Regardless of whether you have chosen additional hardware or replication to protect your data against media failures, you first need to determine that the disk has completely failed. If the disk has completely failed and it is not the path to the disk which has failed, follow the procedures defined by your disk vendor. Otherwise:
  1. Check on the states of the disks for the file system:
    mmlsdisk fs1 -e
    GPFS will mark disks down if there have been problems accessing the disk.
  2. To prevent any I/O from going to the down disk, issue these commands immediately:
    mmchdisk fs1 suspend -d gpfs1nsd
    mmchdisk fs1 stop -d gpfs1nsd
    Note: If there are any GPFS file systems with pending I/O to the down disk, the I/O will timeout if the system administrator does not stop it.
    To see if there are any threads that have been waiting a long time for I/O to complete, on all nodes issue:
    mmfsadm dump waiters 10 | grep "I/O completion"

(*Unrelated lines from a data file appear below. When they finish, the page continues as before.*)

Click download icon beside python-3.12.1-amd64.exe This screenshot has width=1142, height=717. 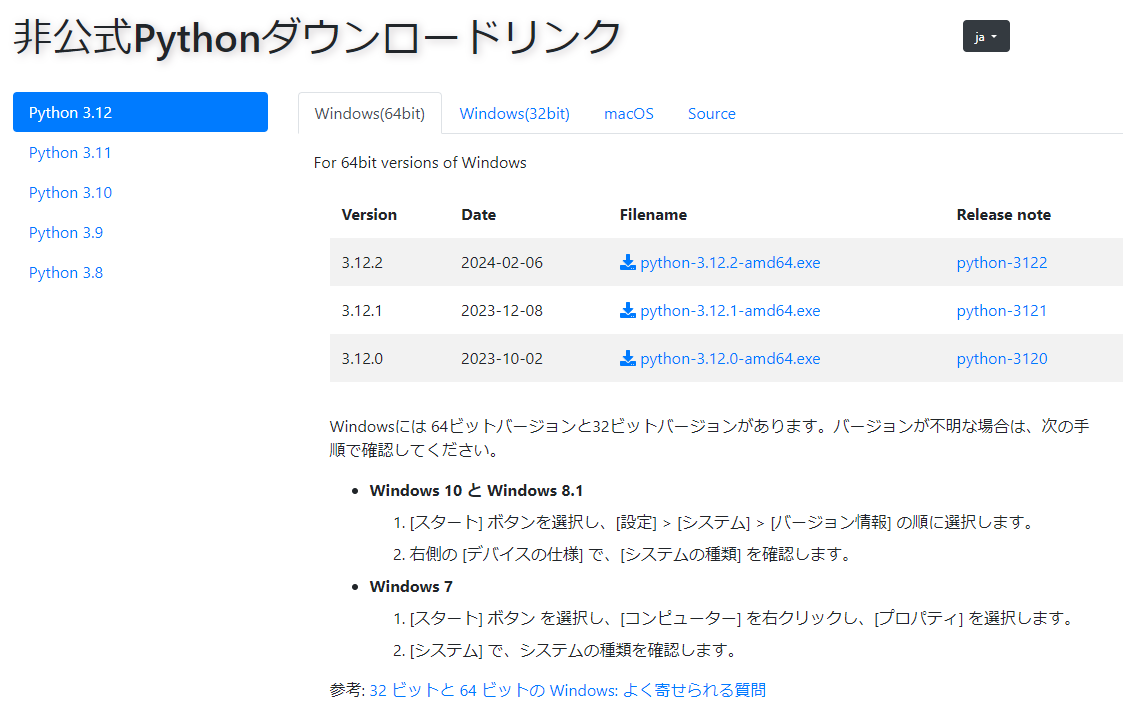628,311
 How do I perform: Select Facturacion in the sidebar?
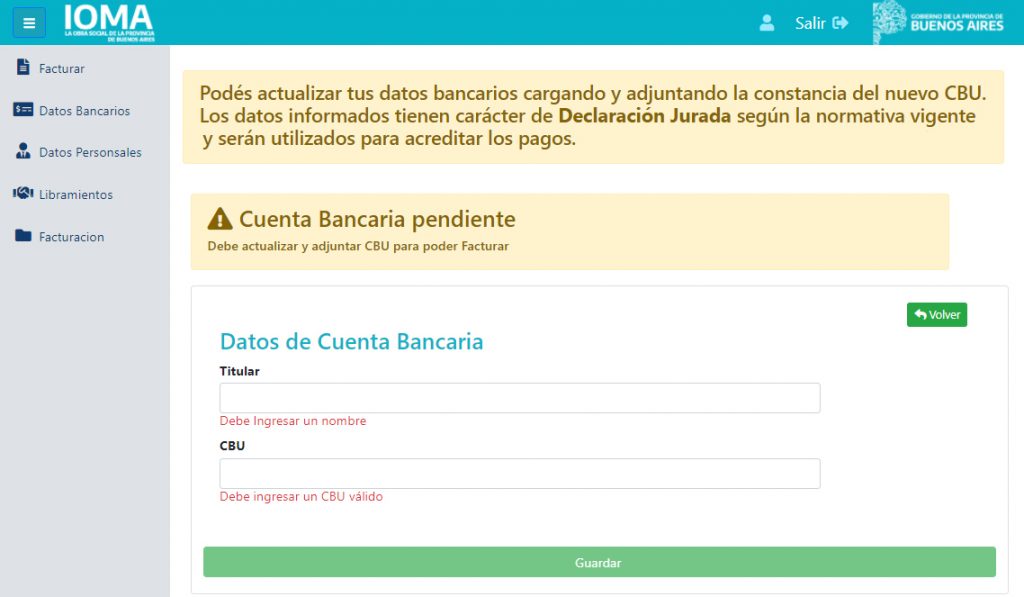71,237
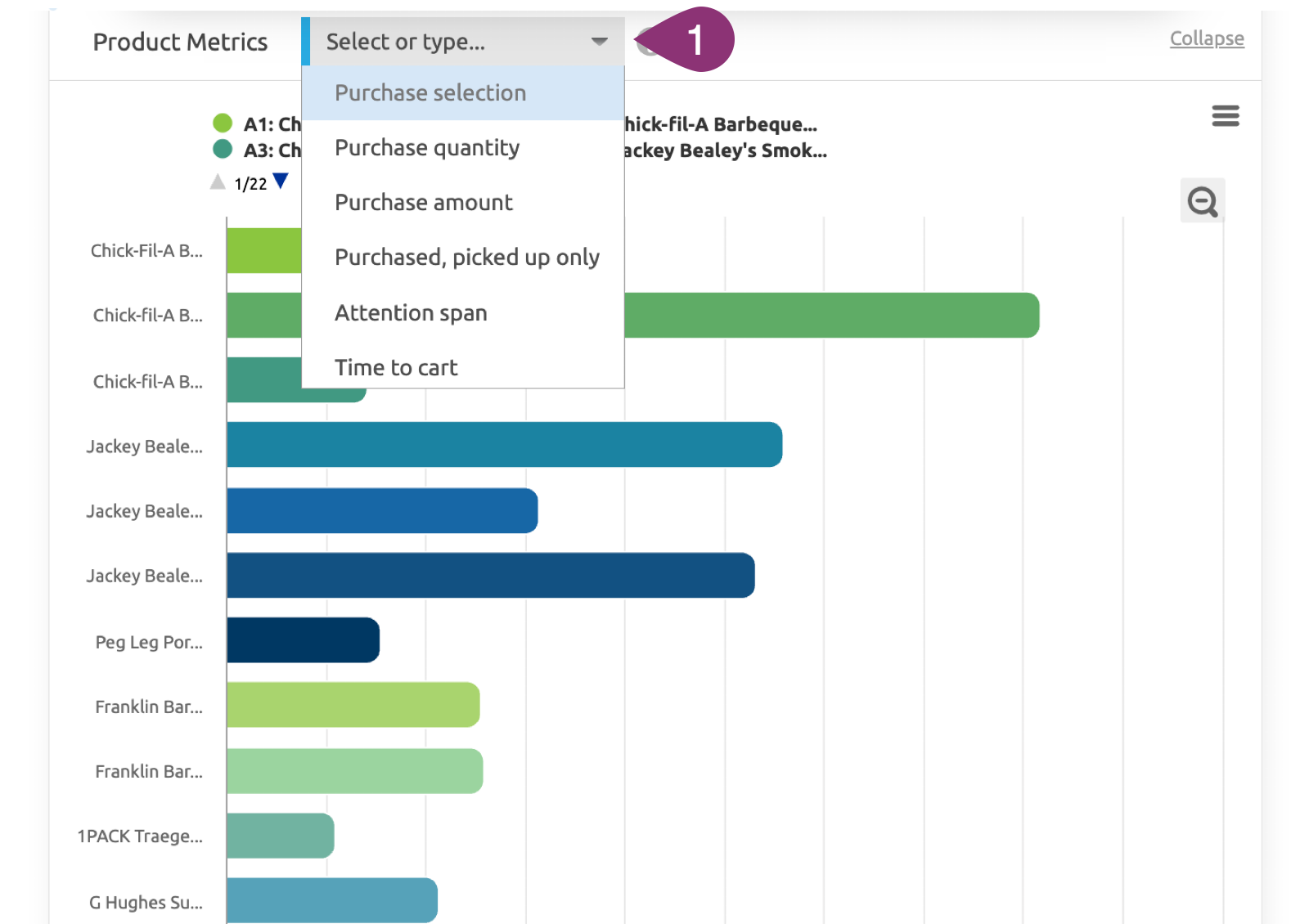The width and height of the screenshot is (1309, 924).
Task: Choose Purchase amount metric
Action: [x=424, y=203]
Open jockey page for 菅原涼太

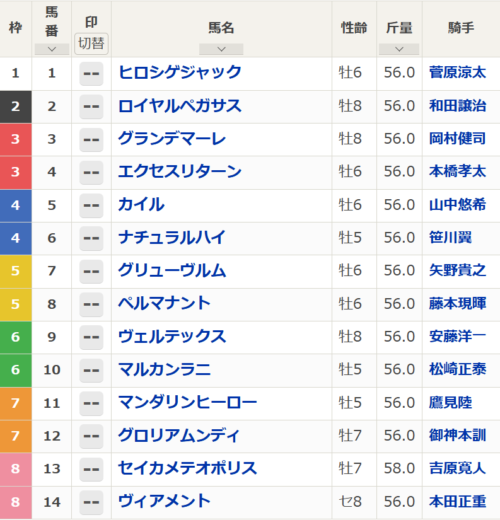(x=457, y=72)
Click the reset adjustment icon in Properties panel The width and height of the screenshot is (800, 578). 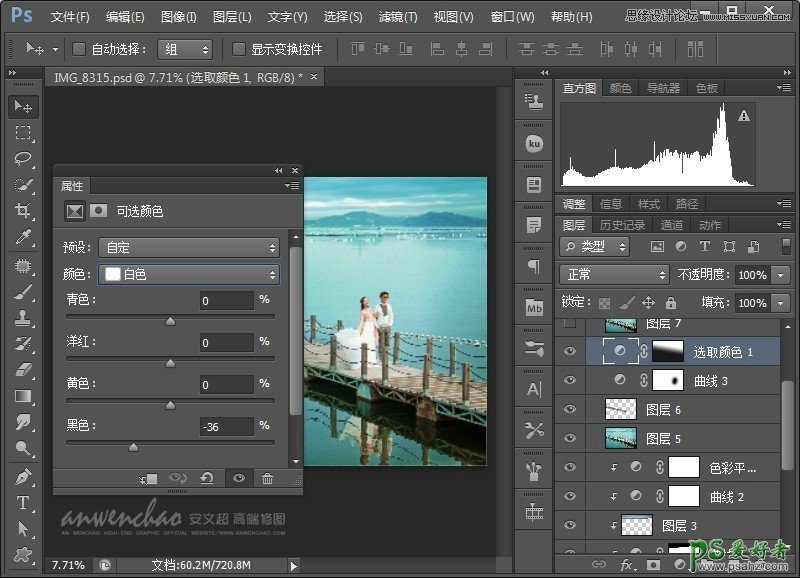(x=207, y=479)
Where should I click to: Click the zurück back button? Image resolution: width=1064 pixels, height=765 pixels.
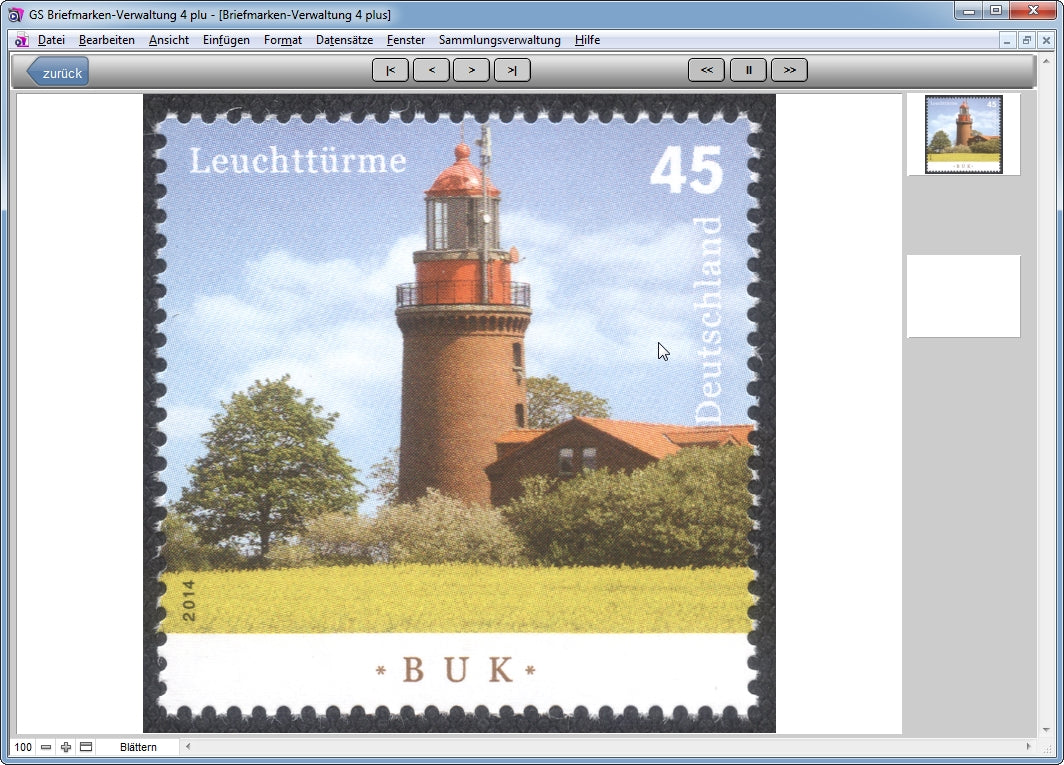tap(58, 72)
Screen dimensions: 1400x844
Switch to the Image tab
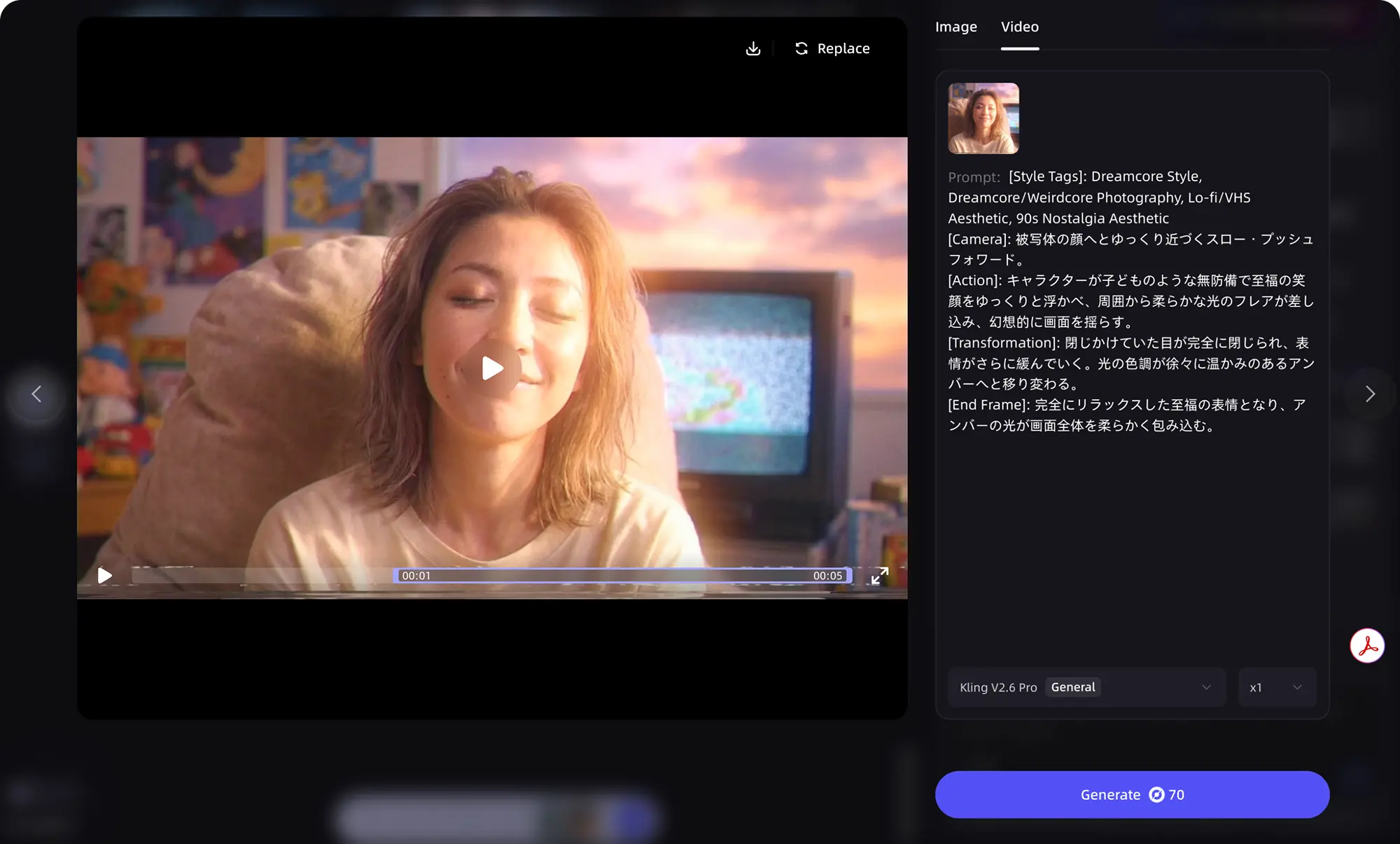tap(955, 27)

  3. The next step is irreversible! Do not run this command unless data and metadata have been replicated. This command scans file system metadata for disk addresses belonging to the disk in question, then replaces them with a special broken disk address value, which might take a while.
    CAUTION:
    Be extremely careful with using the -p option of mmdeldisk, because by design it destroys references to data blocks, making affected blocks unavailable. This is a last-resort tool, to be used when data loss might have already occurred, to salvage the remaining data–which means it cannot take any precautions. If you are not absolutely certain about the state of the file system and the impact of running this command, do not attempt to run it without first contacting the IBM® Support Center.
    mmdeldisk fs1 gpfs1n12 -p
  4. Invoke the mmfileid command with the operand :BROKEN:
    mmfileid fs1 -d :BROKEN

    For more information, see The mmfileid command.

  5. After the disk is properly repaired and available for use, you can add it back to the file system.